Thanks for this explanation. Even a digital guy like me can follow these calculations.
Now I at last I understand what I am doing.
Although I really don't have much knowledge, this is what I've distilled from building my own power supply:
First, you already have a resistor inline if you use an inductor. An air core inductor has a relative lot of resistance when it is inline. A lot of current flowing through the thing and you are up to 50 watts like in the example above... Do the Ohm's law calc- Then put your hand on a 50 watt lightbulb or whatever is equal to your calc....:hot:
The speaker inductors are rated for AC for speaker components- you are using them as DC in a Power supply - that requires a higher rating.

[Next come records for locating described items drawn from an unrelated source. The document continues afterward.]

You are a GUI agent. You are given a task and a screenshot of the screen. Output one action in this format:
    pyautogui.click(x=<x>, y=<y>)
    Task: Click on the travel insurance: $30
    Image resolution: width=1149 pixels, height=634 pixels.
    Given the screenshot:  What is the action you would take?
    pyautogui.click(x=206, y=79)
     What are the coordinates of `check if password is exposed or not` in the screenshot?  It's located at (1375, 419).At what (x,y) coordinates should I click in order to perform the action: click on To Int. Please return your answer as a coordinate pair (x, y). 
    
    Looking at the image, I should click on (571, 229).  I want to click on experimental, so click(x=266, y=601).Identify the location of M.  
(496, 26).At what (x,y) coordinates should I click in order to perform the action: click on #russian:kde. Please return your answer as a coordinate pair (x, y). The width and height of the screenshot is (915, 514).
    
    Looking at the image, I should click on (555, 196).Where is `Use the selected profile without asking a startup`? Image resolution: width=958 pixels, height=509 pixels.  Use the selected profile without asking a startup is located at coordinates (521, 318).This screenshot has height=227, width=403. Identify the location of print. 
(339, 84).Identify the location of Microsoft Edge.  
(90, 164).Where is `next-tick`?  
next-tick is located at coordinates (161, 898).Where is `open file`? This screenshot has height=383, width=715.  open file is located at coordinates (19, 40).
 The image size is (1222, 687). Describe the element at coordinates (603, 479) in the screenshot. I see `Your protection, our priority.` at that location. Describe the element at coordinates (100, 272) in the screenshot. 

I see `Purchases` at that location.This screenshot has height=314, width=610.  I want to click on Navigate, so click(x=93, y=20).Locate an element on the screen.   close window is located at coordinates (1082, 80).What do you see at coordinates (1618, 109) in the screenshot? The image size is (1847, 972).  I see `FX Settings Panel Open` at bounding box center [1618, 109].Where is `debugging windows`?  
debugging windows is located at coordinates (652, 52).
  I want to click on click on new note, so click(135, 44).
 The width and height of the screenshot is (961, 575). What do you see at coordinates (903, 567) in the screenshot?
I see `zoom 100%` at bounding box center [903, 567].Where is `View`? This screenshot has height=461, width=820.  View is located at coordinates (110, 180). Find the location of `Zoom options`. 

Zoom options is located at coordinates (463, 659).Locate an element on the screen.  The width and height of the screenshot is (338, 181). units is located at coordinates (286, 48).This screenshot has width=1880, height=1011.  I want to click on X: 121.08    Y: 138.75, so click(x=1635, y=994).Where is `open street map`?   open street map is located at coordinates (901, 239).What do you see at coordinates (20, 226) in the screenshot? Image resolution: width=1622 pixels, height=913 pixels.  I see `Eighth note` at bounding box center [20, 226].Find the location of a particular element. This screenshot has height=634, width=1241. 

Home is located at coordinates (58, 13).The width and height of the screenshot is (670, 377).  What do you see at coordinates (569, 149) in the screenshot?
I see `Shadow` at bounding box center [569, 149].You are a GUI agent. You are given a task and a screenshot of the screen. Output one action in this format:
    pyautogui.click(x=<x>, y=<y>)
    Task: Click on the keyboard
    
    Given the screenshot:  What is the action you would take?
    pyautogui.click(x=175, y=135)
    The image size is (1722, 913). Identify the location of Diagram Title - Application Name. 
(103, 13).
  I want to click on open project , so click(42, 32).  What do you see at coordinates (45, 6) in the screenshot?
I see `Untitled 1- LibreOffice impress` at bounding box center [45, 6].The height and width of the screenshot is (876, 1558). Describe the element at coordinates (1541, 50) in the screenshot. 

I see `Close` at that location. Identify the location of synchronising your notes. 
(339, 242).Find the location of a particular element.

It seems that any air core around or above 2 mH has to be pretty thick wire, that 500 watt rating is bogus as mentioned above since you want continuous DC vs varying AC in a speaker plus they are just optimistic! :whazzat: Since you need the wire thicker, the coil gets bigger, the lengths longer and the resistance end up being more than you hoped...
Steel cored inductors have much shorter wire, so the resistance is WAAAAAy less. If they can handle the load they have real advantages. Remember a class A amp has a pretty continuous load, so if it doesn't saturate at first, it prob won't ever...
I believe that Nelson mentions the 14 ga Erse steel core inductors from Zylatron(sp?) are good for about 7 amps.
Regarding voltage of the Transformer:
I was told that with a continuous draw on the supply as with a class A amp, you can put the inductor as the first thing after the diode bridge (an "L" filter) and instead of multiplying the transformer output voltage by 1.4 or 1.3, you multiply it by 0.9 -it lowers!!!
I am using this trick to lower the voltage of my power supply.
The concern is that if you under spec the inductor, then it saturates, and the voltage rises up towards the 1.3 output. Also if the amp stops drawing power. For this reason you have to spec the voltage of your capacitors using 1.4 rather than 0.9, to avoid possible exploding caps.
This trick along with sometimes running transformers using the 220v input wiring config with 120 volts input to half the output, have allowed me to use transformers that are surplus but not in the outputs I need.